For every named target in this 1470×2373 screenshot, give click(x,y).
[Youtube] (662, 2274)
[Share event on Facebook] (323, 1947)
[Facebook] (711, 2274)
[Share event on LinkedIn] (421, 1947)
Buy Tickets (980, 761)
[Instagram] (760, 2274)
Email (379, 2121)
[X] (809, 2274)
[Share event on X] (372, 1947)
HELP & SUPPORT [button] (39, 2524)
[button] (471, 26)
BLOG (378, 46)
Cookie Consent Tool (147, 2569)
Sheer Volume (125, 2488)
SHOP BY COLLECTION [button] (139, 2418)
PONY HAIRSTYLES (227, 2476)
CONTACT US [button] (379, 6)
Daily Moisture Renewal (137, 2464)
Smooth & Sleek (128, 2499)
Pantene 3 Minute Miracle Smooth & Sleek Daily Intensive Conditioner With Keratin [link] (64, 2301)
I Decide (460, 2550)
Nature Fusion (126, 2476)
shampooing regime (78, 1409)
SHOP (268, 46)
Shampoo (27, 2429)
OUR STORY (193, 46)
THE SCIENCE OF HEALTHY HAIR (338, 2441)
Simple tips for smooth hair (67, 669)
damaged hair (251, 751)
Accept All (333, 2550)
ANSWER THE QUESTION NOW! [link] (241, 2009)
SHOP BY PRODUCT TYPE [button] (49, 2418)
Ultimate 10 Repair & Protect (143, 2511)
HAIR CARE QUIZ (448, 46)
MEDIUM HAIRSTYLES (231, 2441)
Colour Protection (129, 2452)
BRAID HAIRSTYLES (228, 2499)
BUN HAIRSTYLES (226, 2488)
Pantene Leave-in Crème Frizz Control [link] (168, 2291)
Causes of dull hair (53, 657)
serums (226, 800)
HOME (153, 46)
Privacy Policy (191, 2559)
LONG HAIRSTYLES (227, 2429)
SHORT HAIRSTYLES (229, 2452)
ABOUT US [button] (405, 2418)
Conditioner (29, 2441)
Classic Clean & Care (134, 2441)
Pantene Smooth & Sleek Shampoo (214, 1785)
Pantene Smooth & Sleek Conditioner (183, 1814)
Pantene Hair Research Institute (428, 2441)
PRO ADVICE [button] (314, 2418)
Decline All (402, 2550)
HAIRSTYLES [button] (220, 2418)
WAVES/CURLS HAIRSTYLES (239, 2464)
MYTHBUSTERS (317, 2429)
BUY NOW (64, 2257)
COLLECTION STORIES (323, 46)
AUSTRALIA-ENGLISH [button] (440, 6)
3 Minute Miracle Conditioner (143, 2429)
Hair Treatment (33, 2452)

Work instruction >> For this exercise, please output exactly the lines above starting at the line with "Daily Moisture Renewal (137, 2464)" and ending at the line with "Accept All (333, 2550)", ends included.

Result >>
Daily Moisture Renewal (137, 2464)
Smooth & Sleek (128, 2499)
Pantene 3 Minute Miracle Smooth & Sleek Daily Intensive Conditioner With Keratin [link] (64, 2301)
I Decide (460, 2550)
Nature Fusion (126, 2476)
shampooing regime (78, 1409)
SHOP (268, 46)
Shampoo (27, 2429)
OUR STORY (193, 46)
THE SCIENCE OF HEALTHY HAIR (338, 2441)
Simple tips for smooth hair (67, 669)
damaged hair (251, 751)
Accept All (333, 2550)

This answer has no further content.